(Stored entries)
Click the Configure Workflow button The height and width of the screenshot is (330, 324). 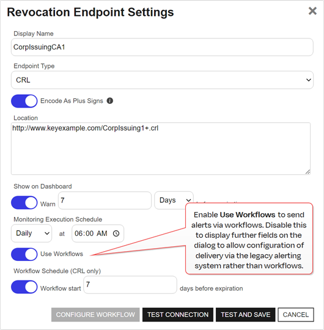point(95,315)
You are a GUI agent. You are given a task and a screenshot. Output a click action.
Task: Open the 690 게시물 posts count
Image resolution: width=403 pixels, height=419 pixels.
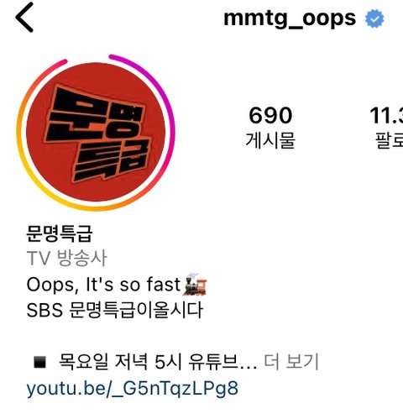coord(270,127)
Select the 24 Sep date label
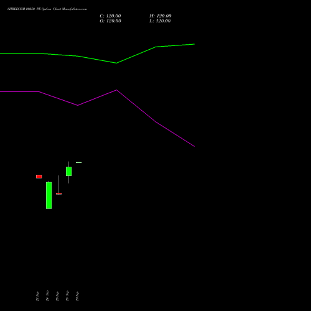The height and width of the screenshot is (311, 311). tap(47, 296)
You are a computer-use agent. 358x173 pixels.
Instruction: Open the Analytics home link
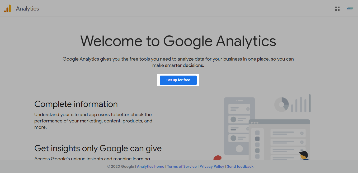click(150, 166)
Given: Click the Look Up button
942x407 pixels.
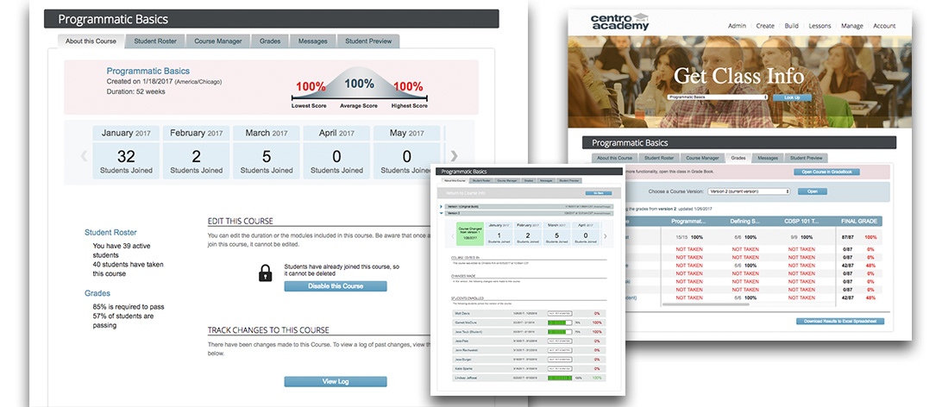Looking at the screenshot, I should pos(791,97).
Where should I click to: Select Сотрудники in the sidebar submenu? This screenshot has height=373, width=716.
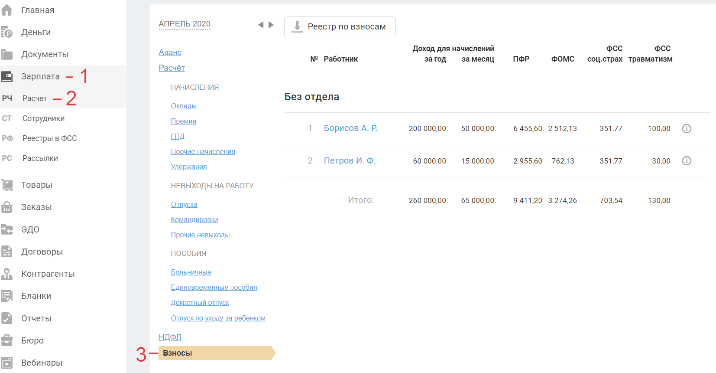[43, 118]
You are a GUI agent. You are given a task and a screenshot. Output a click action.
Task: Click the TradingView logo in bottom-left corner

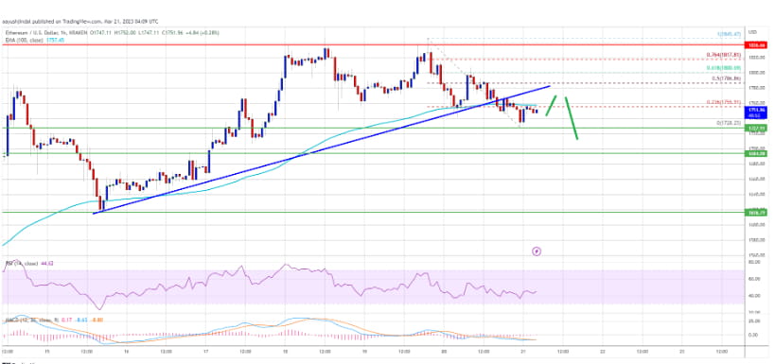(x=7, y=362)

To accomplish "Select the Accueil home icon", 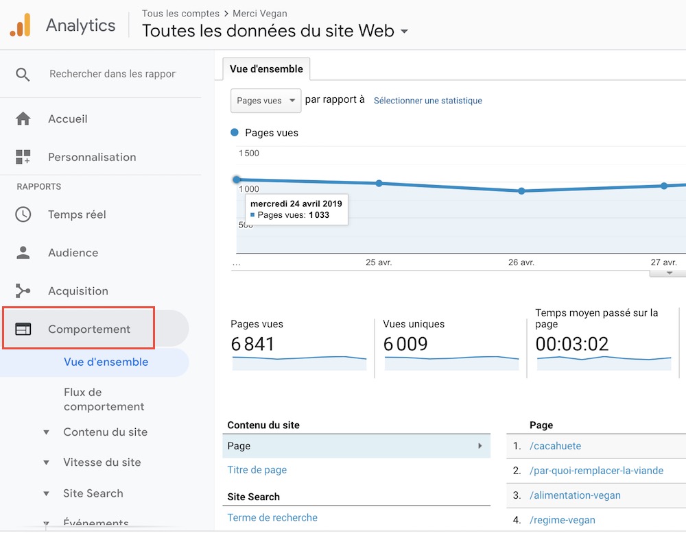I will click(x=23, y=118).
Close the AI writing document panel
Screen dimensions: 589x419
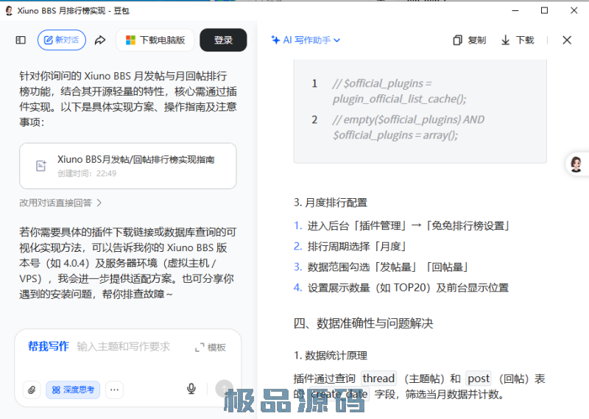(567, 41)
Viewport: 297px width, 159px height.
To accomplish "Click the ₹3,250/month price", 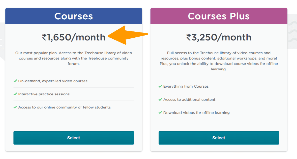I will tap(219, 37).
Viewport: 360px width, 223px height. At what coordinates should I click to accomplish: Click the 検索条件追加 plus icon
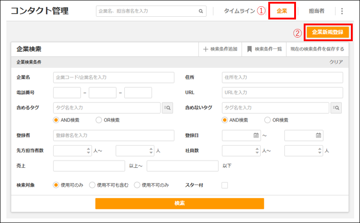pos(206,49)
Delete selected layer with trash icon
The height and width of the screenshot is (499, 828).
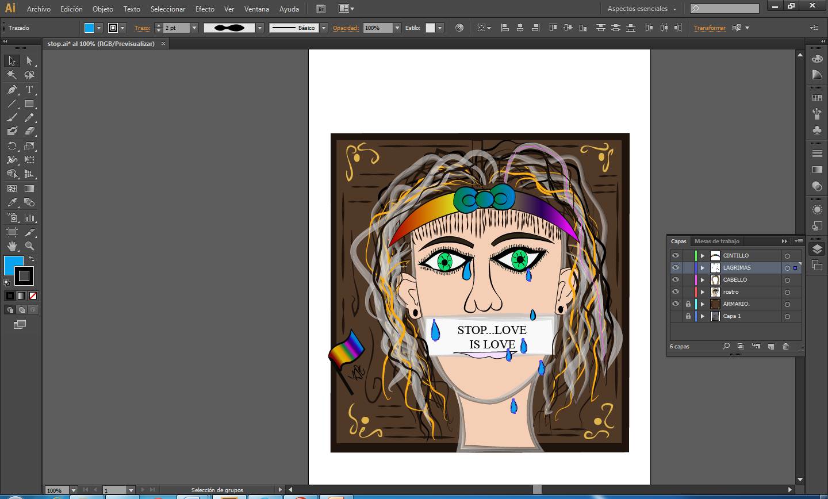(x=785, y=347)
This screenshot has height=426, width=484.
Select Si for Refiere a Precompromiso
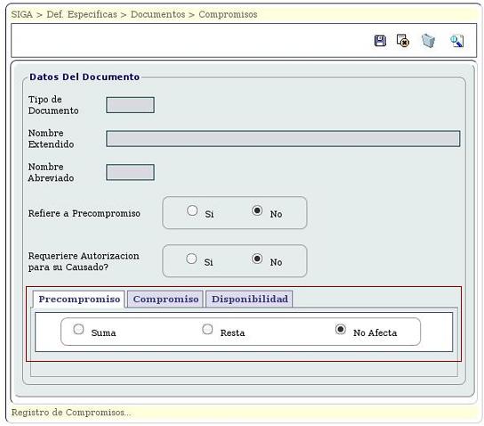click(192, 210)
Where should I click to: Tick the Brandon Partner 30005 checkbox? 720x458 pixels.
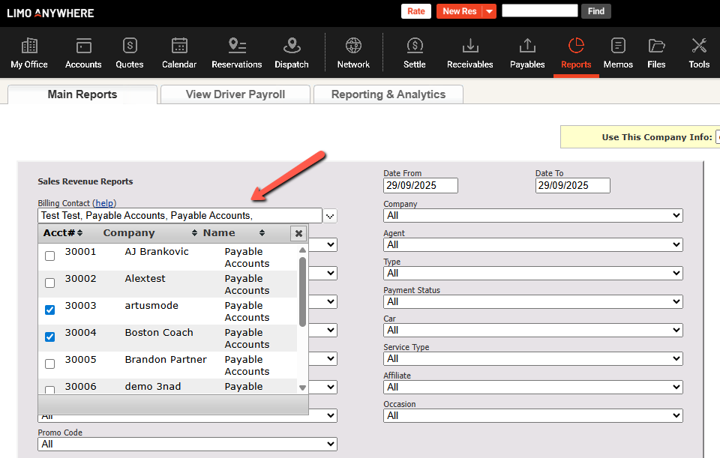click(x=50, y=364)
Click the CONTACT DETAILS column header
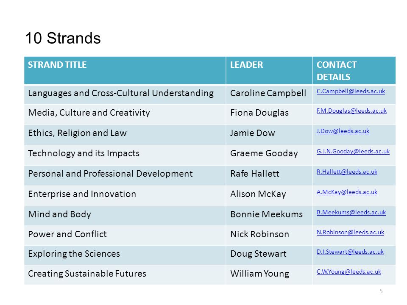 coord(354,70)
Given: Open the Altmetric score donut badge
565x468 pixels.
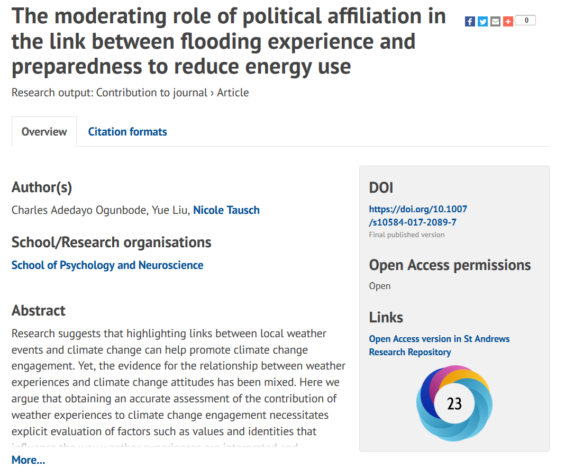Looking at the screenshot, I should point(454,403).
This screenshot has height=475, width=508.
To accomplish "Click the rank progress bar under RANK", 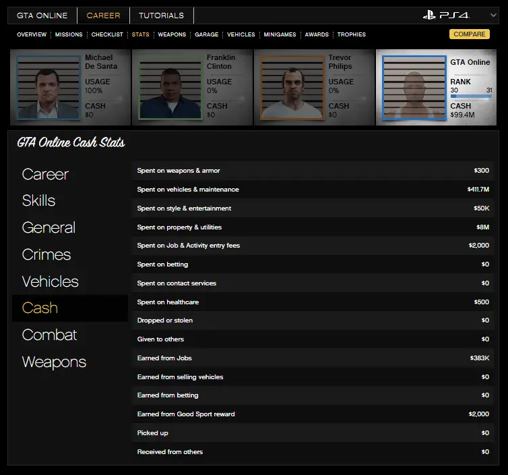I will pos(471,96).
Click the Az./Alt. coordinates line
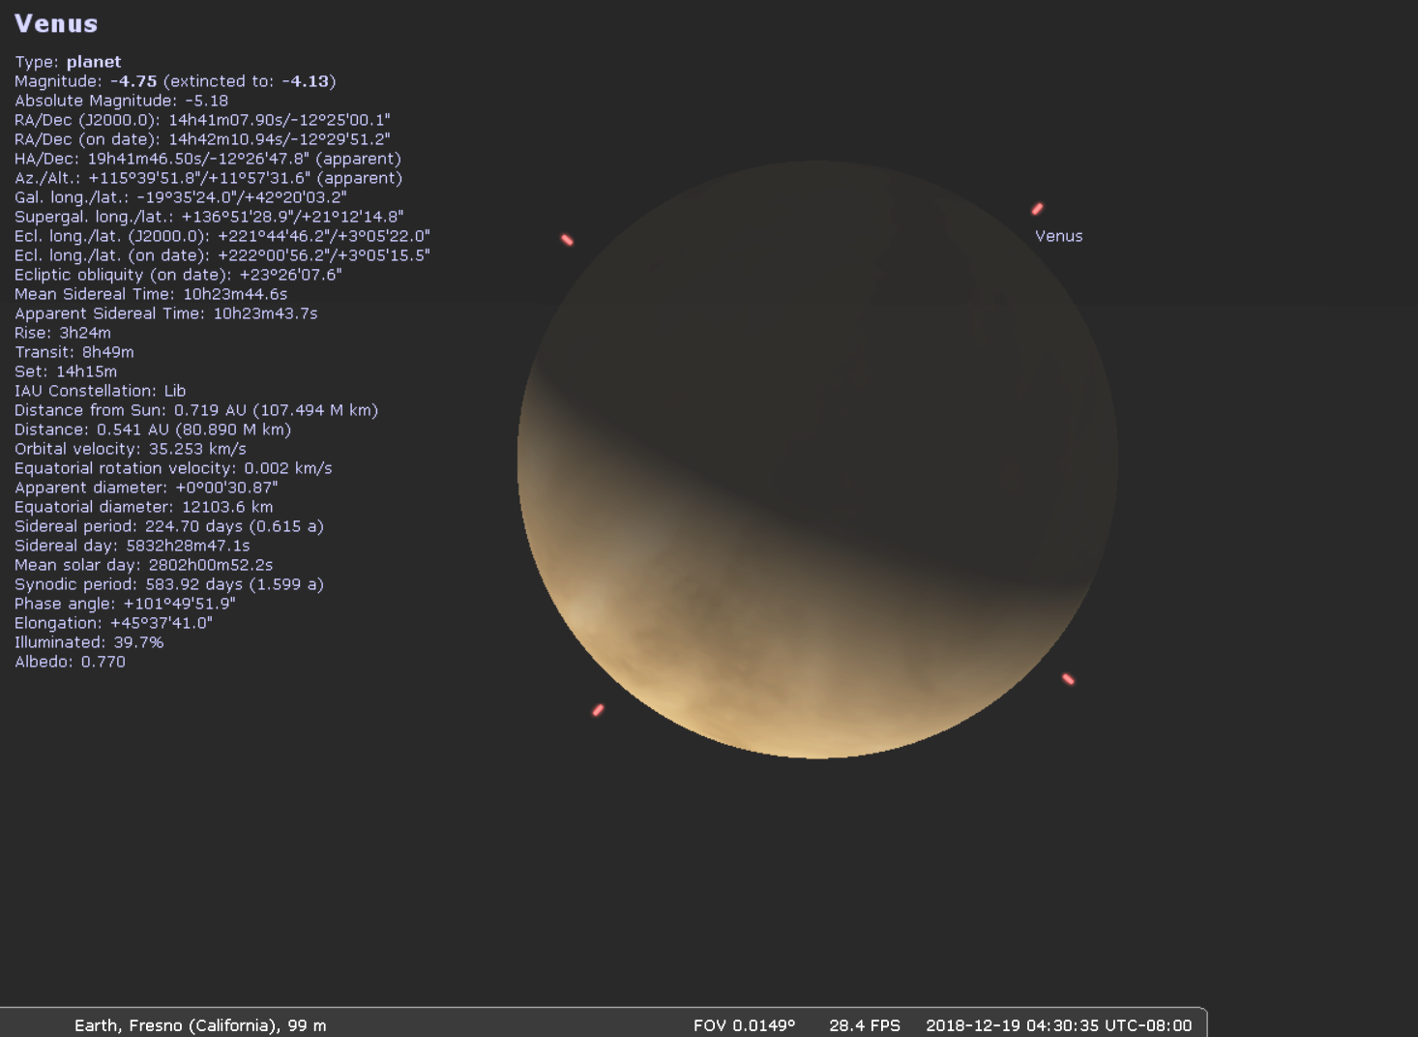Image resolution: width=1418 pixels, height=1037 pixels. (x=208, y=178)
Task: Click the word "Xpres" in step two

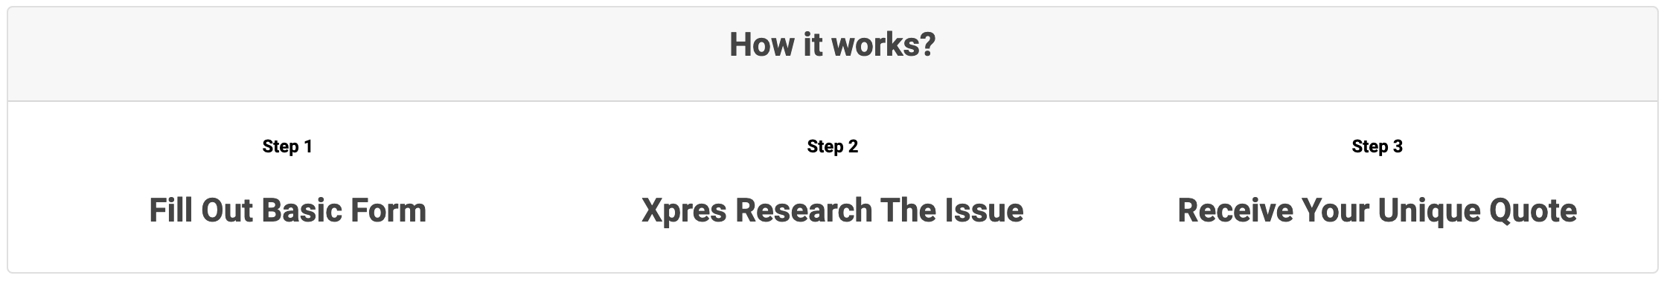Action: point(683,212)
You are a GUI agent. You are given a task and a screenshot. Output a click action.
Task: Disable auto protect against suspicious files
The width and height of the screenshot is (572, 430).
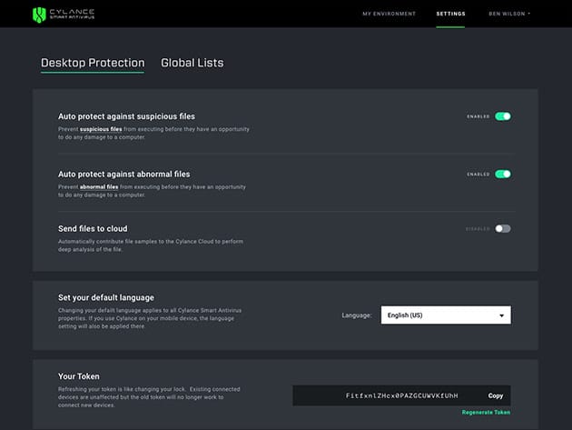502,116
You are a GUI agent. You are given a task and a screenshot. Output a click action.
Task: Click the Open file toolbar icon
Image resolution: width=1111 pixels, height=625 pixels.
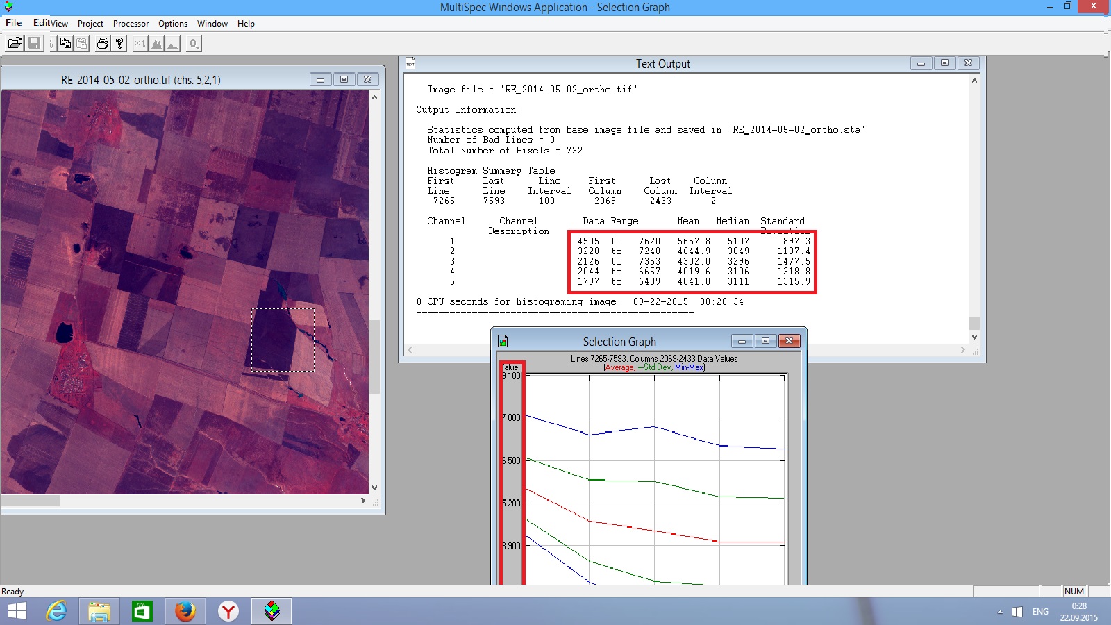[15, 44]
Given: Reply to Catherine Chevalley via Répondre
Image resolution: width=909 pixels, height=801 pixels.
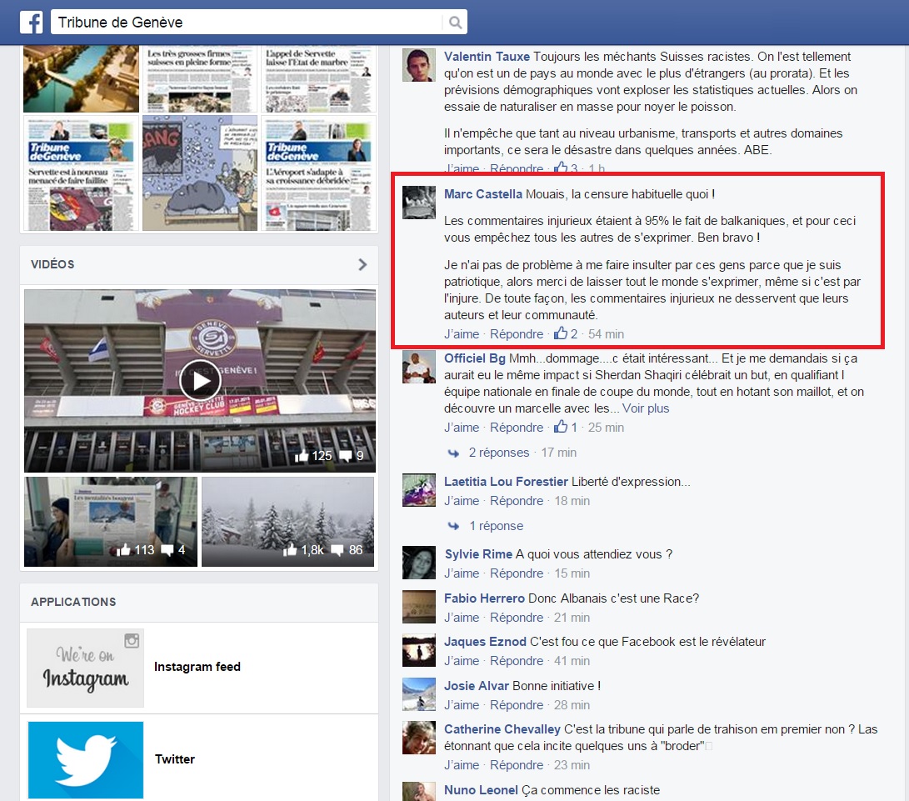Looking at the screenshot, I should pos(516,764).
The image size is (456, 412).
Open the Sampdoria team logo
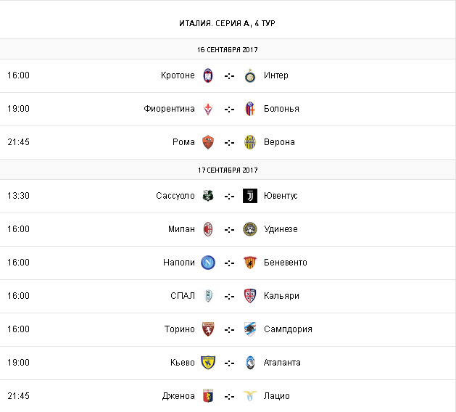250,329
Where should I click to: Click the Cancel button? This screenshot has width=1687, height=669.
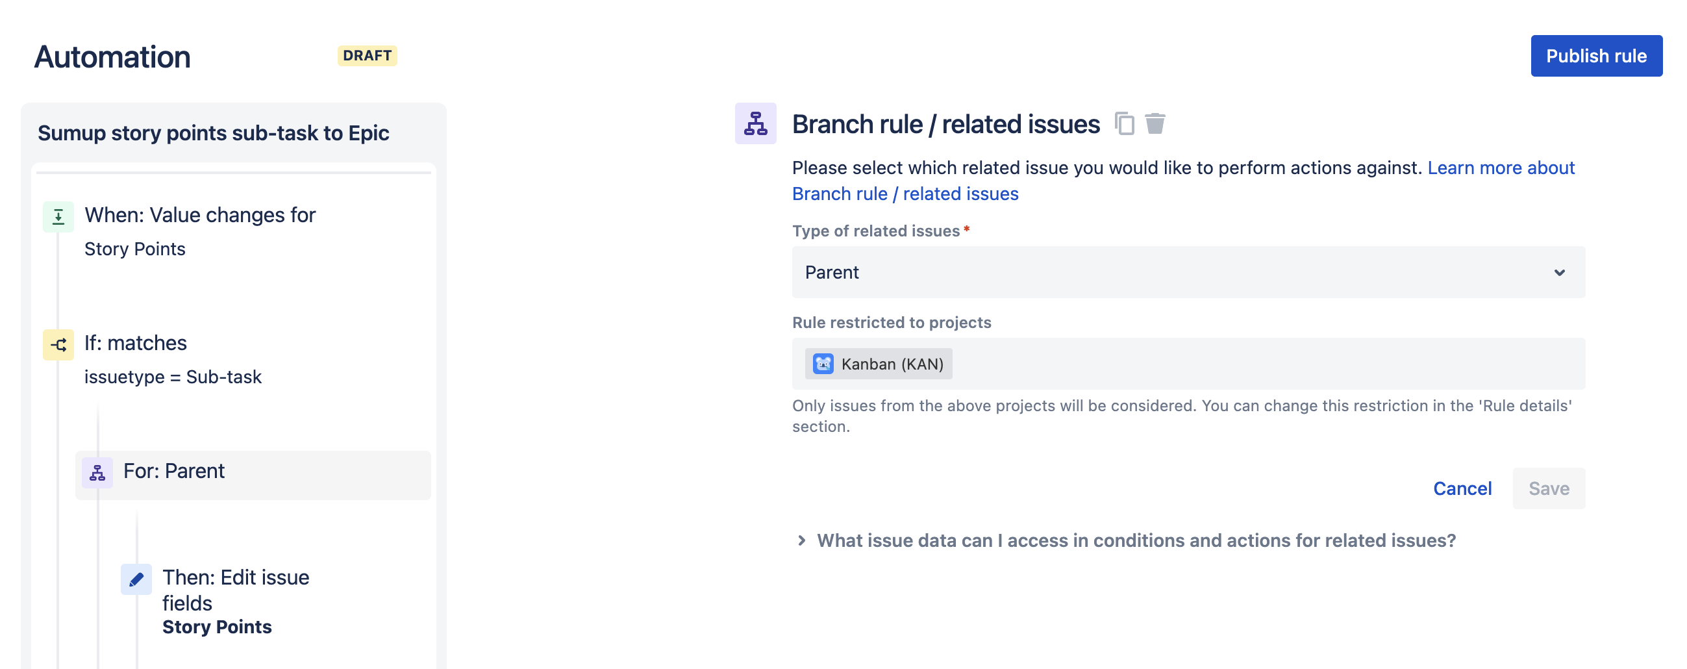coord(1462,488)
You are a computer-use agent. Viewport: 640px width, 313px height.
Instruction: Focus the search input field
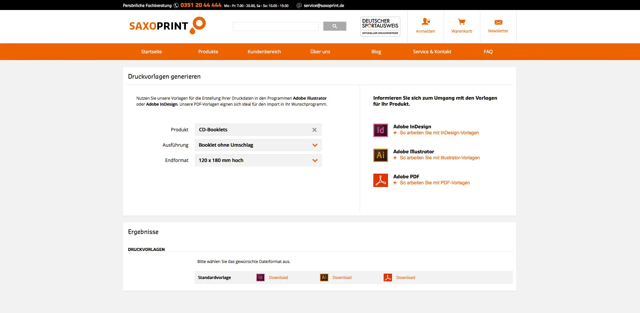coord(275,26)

Directions for this task: Read the entries and pick out all lines that include the word "computer".

Finished exercise:
You are a computer-use agent. 358x173 pixels.
You are a computer-use agent. Viewport: 640px width, 313px height.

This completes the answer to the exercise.